=== Assignment ===
For each record below, set it down exactly but leave out any picture.

=== Exercise input ===
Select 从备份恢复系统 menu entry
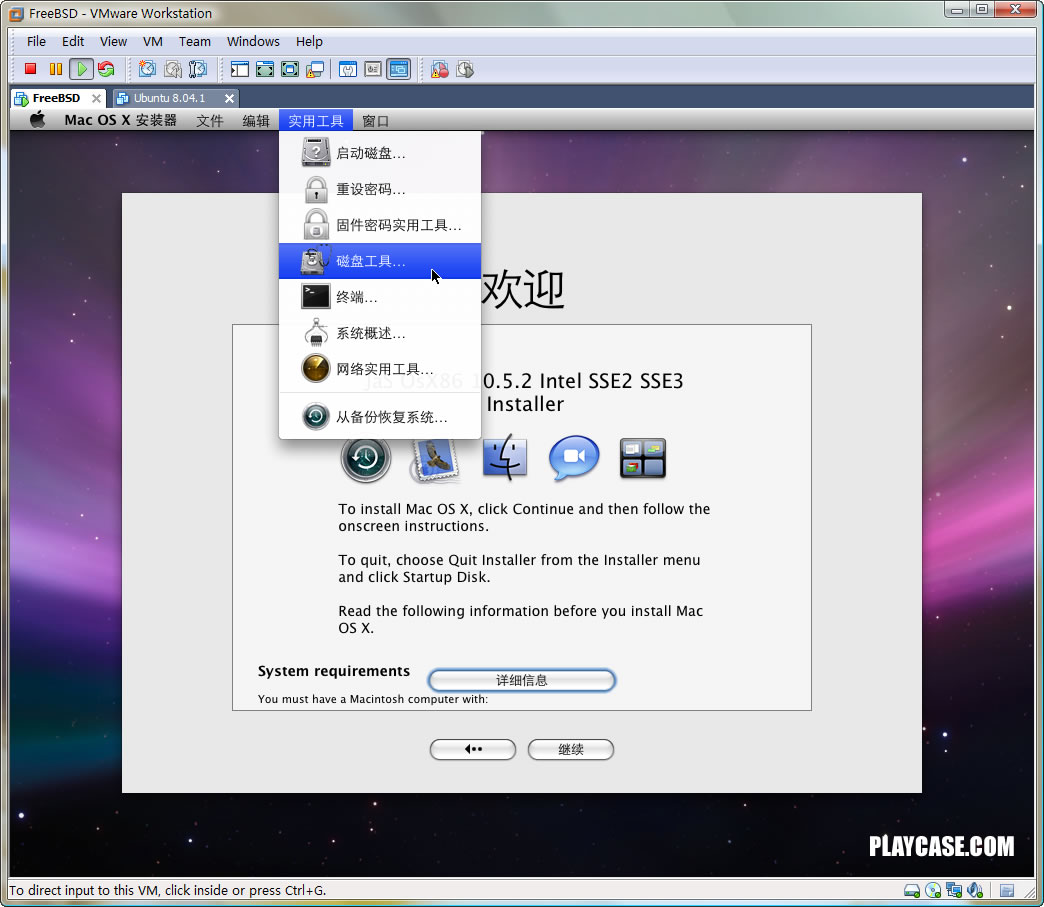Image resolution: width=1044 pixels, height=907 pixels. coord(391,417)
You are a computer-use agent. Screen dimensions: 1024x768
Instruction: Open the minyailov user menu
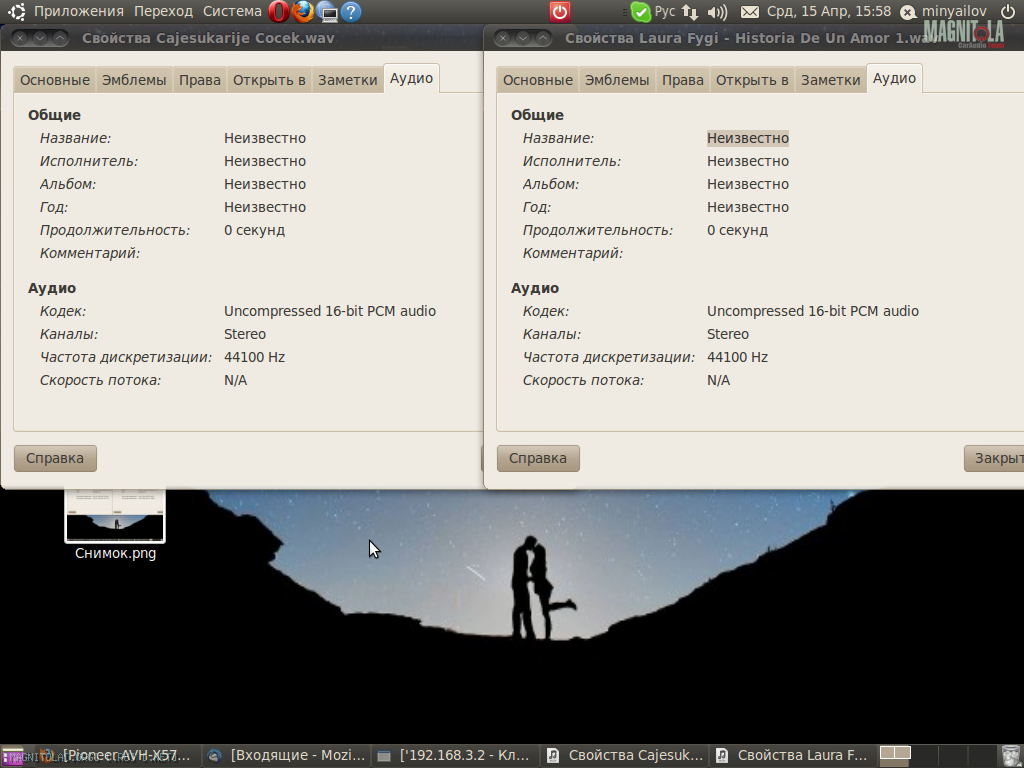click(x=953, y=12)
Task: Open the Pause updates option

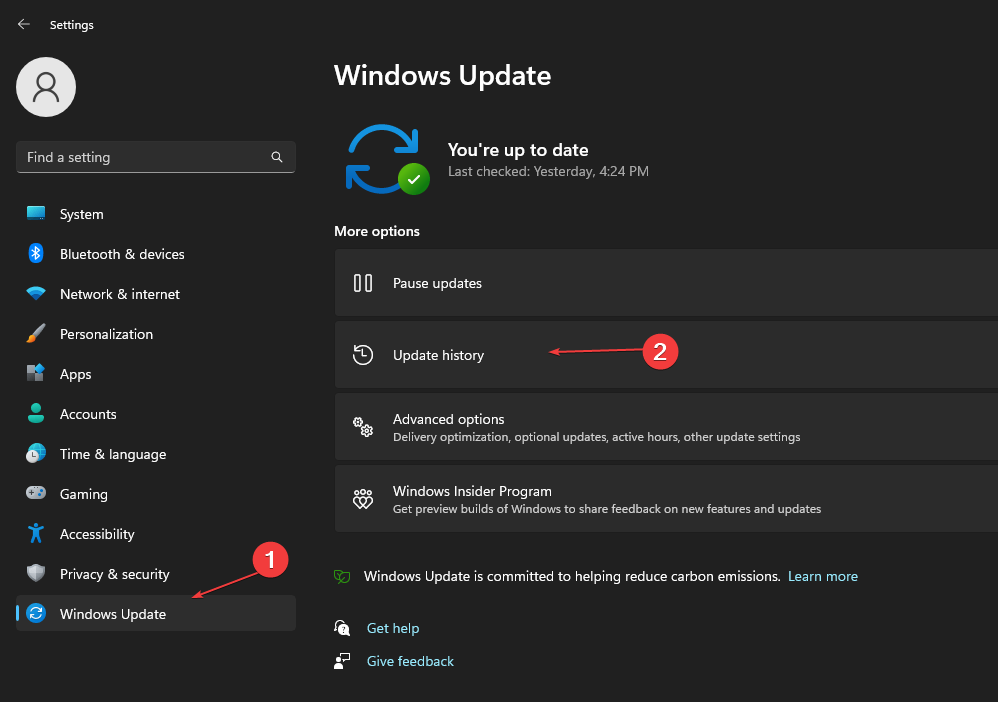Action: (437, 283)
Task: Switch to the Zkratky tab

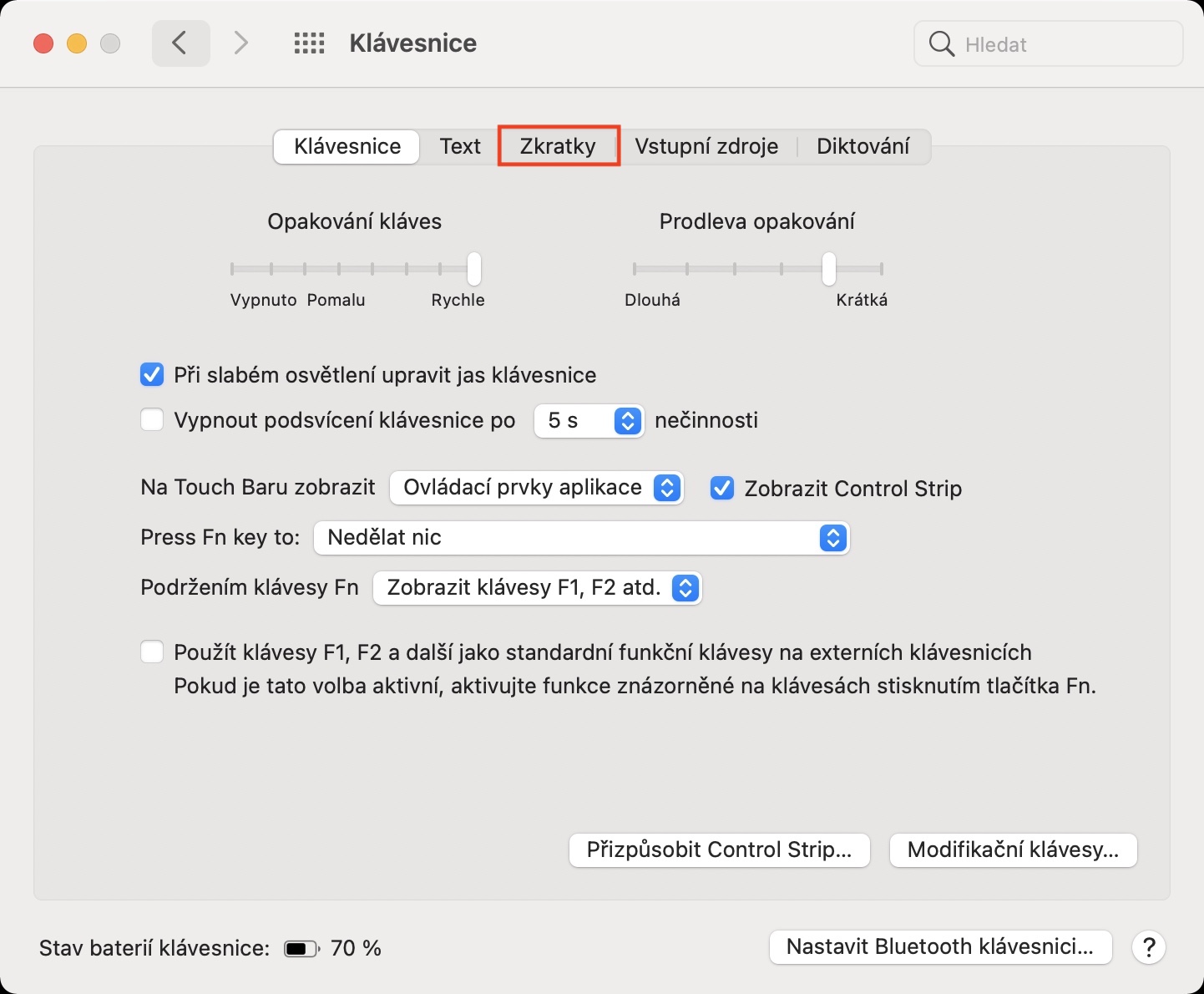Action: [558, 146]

=== Solution below ===
Select 从备份恢复系统 menu entry
Image resolution: width=1044 pixels, height=907 pixels. coord(391,417)
You are a computer-use agent. Screen dimensions: 1024x768
Instruction: Open the minyailov user menu
click(x=953, y=12)
Task: Open the Pause updates option

Action: (437, 283)
Task: Switch to the Zkratky tab

Action: [558, 146]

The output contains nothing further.